Next morning when I awakened I found Jem and Dill in the back yard deep in conversation. When I joined them, as usual they said go away.

In Chapter Six, however, even though Jem does his share of growling at Scout, he seems more concerned about guaranteeing her silence—whether she goes with him or not. He does not say that she can't join them, only that she has to be quiet as the boys attempt to carry out their plan: to get a look at Boo Radley under a cover of darkness.

Dill and Jem were simply going to peep in the window with the loose shutter to see if they could get a look at Boo Radley, and if I didn't want to go with them I could go straight home and keep my fat flopping mouth shut, that was all.

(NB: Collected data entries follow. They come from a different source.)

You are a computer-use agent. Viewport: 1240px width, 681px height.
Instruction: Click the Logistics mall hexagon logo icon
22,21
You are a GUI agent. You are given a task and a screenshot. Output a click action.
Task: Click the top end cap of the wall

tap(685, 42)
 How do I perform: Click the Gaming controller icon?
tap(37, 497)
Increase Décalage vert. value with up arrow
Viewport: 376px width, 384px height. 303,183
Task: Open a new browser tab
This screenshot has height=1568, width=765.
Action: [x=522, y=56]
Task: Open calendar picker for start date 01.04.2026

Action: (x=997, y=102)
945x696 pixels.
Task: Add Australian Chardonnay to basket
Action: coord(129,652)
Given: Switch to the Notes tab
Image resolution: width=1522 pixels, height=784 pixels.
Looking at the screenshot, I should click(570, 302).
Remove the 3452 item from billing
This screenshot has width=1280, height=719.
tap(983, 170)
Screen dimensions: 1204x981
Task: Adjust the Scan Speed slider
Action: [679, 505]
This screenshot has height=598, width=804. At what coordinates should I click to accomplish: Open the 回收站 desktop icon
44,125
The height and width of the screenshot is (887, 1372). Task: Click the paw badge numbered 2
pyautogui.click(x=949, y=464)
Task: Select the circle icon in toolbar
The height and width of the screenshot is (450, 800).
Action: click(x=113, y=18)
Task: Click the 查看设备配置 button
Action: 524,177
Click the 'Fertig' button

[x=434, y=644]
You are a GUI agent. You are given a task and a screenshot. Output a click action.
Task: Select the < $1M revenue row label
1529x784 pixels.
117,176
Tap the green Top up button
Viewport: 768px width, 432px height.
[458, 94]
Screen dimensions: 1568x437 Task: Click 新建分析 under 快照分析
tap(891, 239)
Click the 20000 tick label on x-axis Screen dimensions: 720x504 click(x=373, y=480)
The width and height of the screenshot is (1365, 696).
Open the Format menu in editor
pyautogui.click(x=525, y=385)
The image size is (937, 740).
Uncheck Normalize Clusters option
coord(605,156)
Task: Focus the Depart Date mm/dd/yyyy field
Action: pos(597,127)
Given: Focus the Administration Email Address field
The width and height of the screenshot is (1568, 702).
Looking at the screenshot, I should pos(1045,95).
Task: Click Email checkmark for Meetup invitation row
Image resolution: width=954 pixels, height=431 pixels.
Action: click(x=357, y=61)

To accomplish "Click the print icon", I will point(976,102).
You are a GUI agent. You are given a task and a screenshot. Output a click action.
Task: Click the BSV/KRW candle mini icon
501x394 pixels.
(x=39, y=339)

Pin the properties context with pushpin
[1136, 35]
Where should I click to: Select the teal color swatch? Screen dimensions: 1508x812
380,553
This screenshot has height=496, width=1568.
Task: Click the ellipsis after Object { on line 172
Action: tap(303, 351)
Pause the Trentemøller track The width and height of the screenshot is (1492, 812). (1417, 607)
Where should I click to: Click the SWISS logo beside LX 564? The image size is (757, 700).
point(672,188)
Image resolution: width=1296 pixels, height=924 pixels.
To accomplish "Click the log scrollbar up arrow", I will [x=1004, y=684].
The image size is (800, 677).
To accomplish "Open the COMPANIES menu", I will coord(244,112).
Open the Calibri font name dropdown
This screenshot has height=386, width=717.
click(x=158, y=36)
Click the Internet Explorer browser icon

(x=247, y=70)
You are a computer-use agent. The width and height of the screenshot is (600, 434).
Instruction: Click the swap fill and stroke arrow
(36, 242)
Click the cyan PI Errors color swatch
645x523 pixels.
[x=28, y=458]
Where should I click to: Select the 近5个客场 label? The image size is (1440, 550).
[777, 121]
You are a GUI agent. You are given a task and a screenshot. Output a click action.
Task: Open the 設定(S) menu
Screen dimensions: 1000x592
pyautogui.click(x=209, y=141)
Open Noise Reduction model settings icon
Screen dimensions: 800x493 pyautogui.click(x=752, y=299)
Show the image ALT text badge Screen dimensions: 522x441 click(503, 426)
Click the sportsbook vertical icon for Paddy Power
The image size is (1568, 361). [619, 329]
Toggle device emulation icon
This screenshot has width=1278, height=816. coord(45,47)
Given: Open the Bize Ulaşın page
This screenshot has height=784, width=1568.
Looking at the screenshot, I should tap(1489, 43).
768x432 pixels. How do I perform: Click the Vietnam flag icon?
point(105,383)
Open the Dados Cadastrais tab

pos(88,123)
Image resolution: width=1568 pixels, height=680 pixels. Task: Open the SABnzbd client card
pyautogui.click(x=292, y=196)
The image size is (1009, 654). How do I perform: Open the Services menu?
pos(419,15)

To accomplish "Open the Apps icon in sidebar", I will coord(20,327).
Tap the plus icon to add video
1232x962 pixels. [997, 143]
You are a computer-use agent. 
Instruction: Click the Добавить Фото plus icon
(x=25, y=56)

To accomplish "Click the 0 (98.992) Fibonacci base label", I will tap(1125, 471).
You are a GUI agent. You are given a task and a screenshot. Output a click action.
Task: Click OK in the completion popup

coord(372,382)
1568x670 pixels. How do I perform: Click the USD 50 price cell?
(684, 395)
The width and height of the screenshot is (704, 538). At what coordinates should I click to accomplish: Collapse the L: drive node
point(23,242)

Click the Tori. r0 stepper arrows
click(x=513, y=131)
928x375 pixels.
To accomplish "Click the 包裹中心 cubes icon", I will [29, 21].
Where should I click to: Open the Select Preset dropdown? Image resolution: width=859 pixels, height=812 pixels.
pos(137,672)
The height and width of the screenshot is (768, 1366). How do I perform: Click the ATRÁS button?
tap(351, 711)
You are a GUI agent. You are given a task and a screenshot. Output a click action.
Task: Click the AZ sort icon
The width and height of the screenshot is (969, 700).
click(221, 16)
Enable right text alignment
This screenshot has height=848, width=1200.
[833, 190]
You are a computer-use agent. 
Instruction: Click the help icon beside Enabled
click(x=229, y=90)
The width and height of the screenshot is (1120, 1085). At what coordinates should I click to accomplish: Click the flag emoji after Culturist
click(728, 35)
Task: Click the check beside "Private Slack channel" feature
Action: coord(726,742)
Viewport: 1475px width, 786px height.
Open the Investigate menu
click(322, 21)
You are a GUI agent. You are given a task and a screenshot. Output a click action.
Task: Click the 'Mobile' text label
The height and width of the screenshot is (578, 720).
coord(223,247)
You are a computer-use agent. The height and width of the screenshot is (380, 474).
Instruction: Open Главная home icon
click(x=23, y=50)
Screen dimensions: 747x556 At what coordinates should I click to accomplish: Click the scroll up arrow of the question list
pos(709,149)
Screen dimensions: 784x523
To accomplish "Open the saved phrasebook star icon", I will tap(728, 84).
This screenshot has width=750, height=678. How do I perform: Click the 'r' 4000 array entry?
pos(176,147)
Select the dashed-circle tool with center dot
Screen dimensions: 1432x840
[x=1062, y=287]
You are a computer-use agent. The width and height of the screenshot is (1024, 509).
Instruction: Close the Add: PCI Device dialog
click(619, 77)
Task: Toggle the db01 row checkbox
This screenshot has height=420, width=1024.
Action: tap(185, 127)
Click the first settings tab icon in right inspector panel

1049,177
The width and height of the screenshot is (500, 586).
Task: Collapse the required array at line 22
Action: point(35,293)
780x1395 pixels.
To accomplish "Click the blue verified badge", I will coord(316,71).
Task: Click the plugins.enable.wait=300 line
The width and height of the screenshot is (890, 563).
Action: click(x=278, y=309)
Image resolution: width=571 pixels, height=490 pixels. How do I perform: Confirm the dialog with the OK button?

In this quote, the boys are willing that she goes; but if she chooses not to, she must not say anything about their scheme. Jem explains all the reasons that they are carrying out their plan the same night Dill is ready to go back home to start a new school year, rather than doing it in the summer time: no one will see them in the dark, Atticus will be otherwise occupied and hot hear "the Kingdom coming," and "if Boo Radley killed them they'd miss school instead of vacation."

Scout begins to protest, but Jem issues his last warning—not for her to leave, but to leave if she can't be still:

Scout, I'm tellin' you for the last time, shut your trap or go home—I declare to the Lord you're gettin' more like a girl every day!

Jem's comment regarding her gender (showing that he thinks she is becoming a less welcome part of the gang as time goes on) settles the issue for Scout. She doesn't see that she has any choice—perhaps Jem's comment is like a challenge, for Scout sees herself just as able to participate in the boy's activities...even if she is a girl...for her, being a girl is a mere technicality.

...Scout spends much of her time with her older brother Jem and is constantly trying to prove herself his equal.